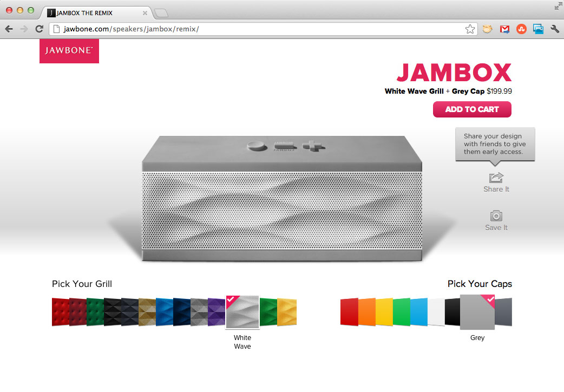The height and width of the screenshot is (392, 564).
Task: Choose the selected Grey cap swatch
Action: 477,312
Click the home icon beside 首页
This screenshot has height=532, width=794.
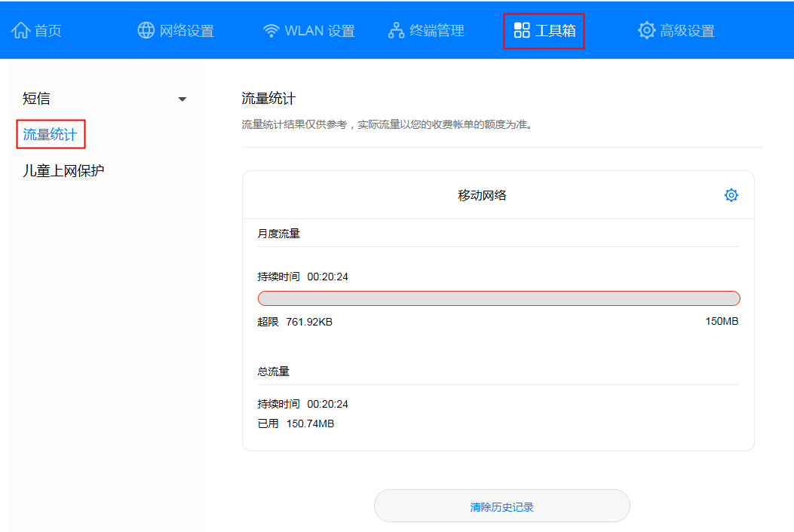pyautogui.click(x=20, y=29)
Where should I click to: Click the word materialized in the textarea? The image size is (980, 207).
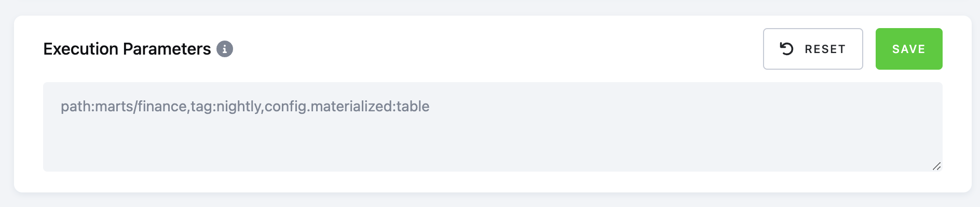point(351,107)
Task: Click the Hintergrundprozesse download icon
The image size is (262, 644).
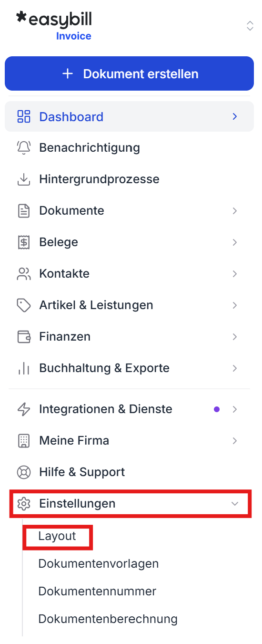Action: (23, 179)
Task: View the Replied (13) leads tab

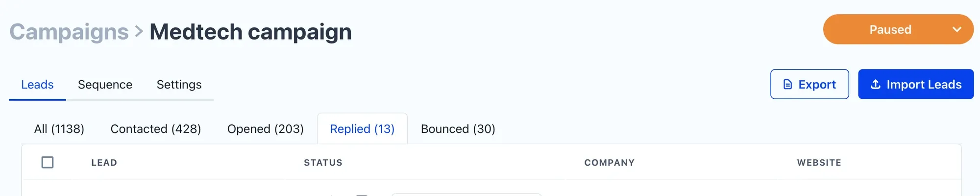Action: tap(362, 129)
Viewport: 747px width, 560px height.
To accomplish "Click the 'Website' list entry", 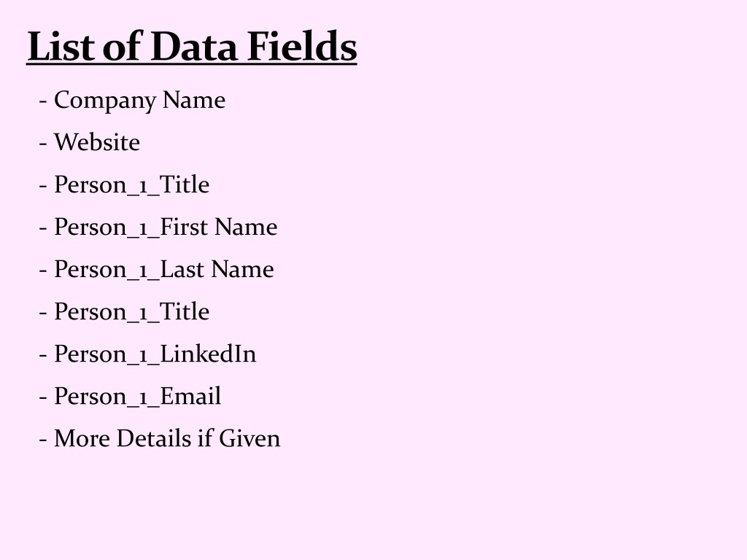I will (90, 142).
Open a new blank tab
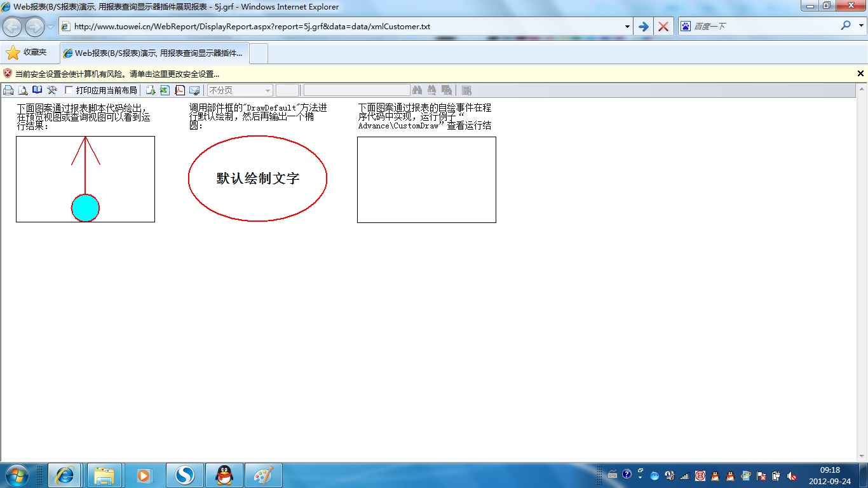 point(259,53)
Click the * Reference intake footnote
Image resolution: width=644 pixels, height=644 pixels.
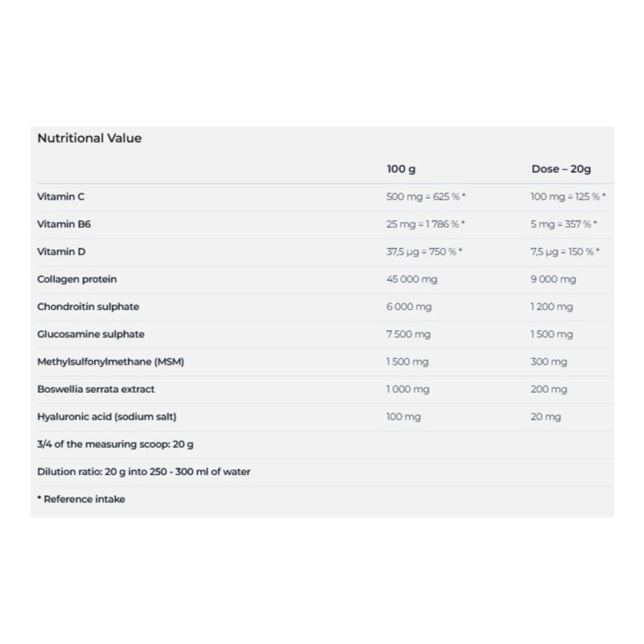tap(81, 499)

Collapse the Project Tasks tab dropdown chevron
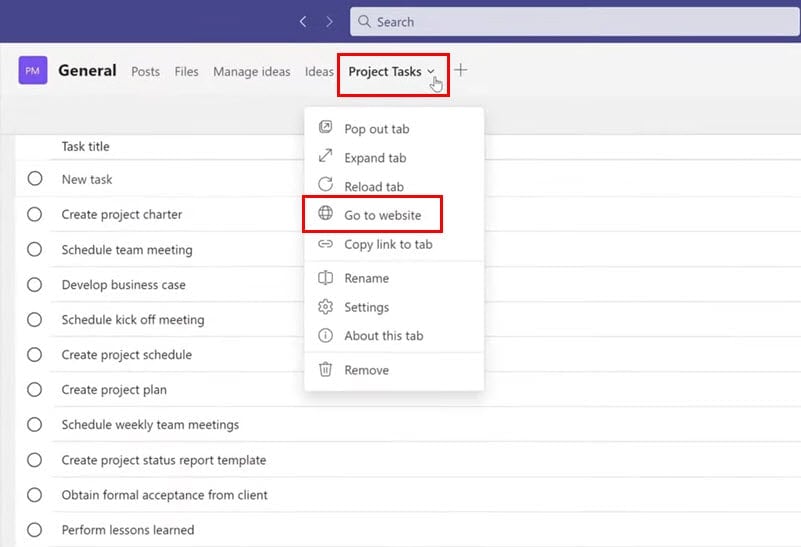431,71
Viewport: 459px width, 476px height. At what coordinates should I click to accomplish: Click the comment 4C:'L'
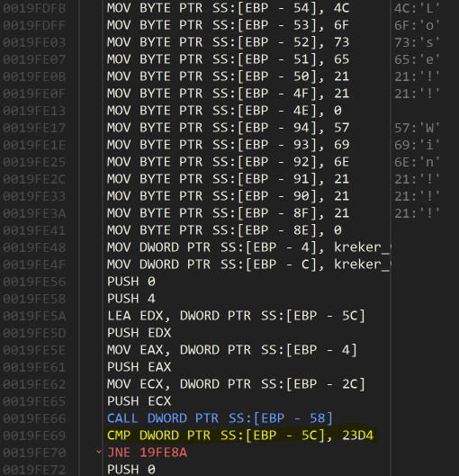[417, 8]
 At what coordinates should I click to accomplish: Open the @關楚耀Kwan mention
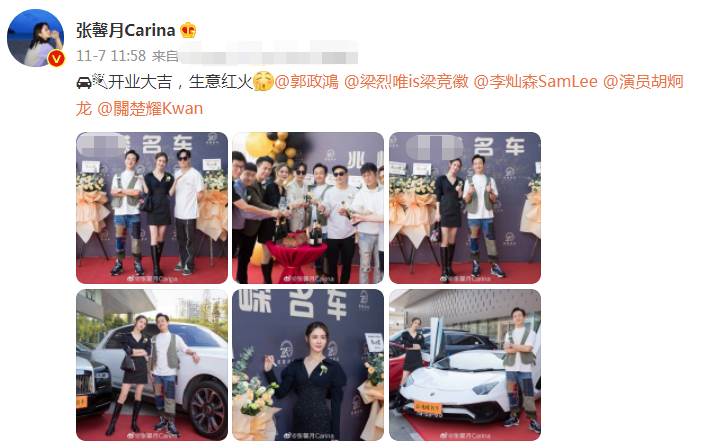pyautogui.click(x=150, y=109)
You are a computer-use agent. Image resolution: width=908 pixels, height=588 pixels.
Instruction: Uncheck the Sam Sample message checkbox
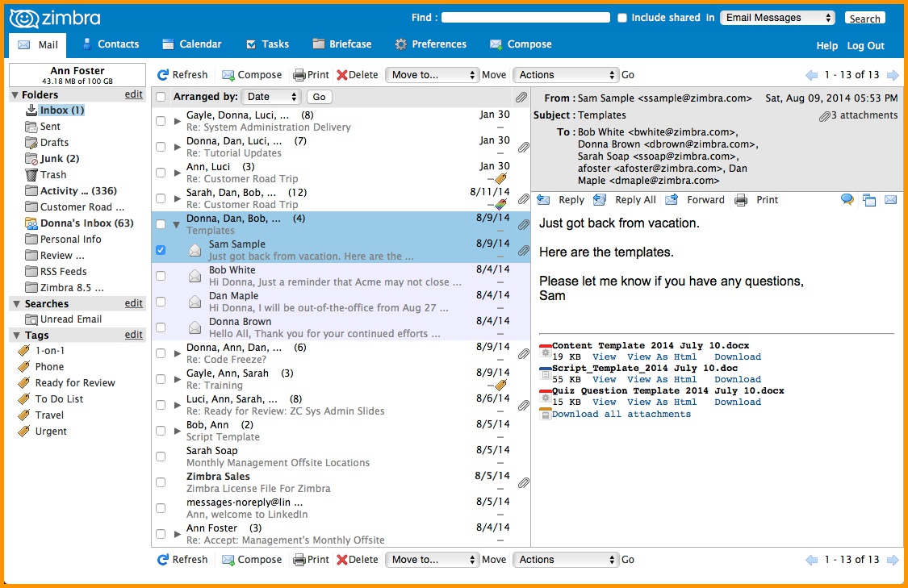[x=161, y=250]
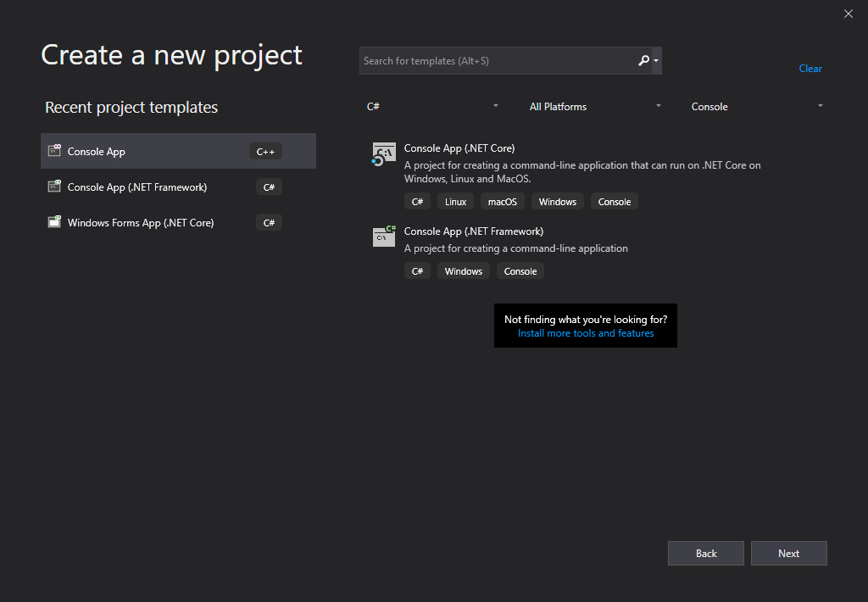
Task: Select Windows Forms App (.NET Core) recent template
Action: 141,223
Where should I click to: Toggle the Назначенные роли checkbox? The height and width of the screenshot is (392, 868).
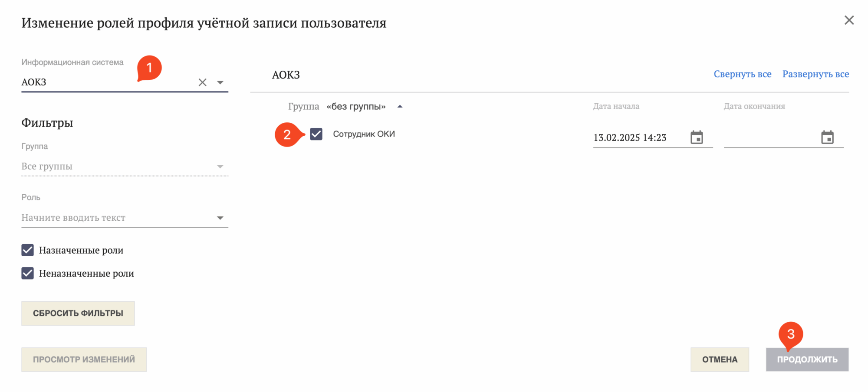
☆ ☆ ☆ ☆ ☆ ☆ ☆
**Required work:** Leaving every picture out, return the lines from the one containing "Image resolution: width=644" through the last line of the records exactly.

**Answer box:**
Image resolution: width=644 pixels, height=644 pixels.
tap(81, 499)

Collapse the Project Tasks tab dropdown chevron
431,71
Viewport: 459px width, 476px height. At what coordinates should I click to accomplish: Click the comment 4C:'L'
[417, 8]
 At what coordinates should I click to accomplish: Open the @關楚耀Kwan mention
pyautogui.click(x=150, y=109)
You are a computer-use agent. Image resolution: width=908 pixels, height=588 pixels.
Instruction: Uncheck the Sam Sample message checkbox
[x=161, y=250]
Task: Select Windows Forms App (.NET Core) recent template
Action: 141,223
Where should I click to: Toggle the Назначенные роли checkbox? The height and width of the screenshot is (392, 868).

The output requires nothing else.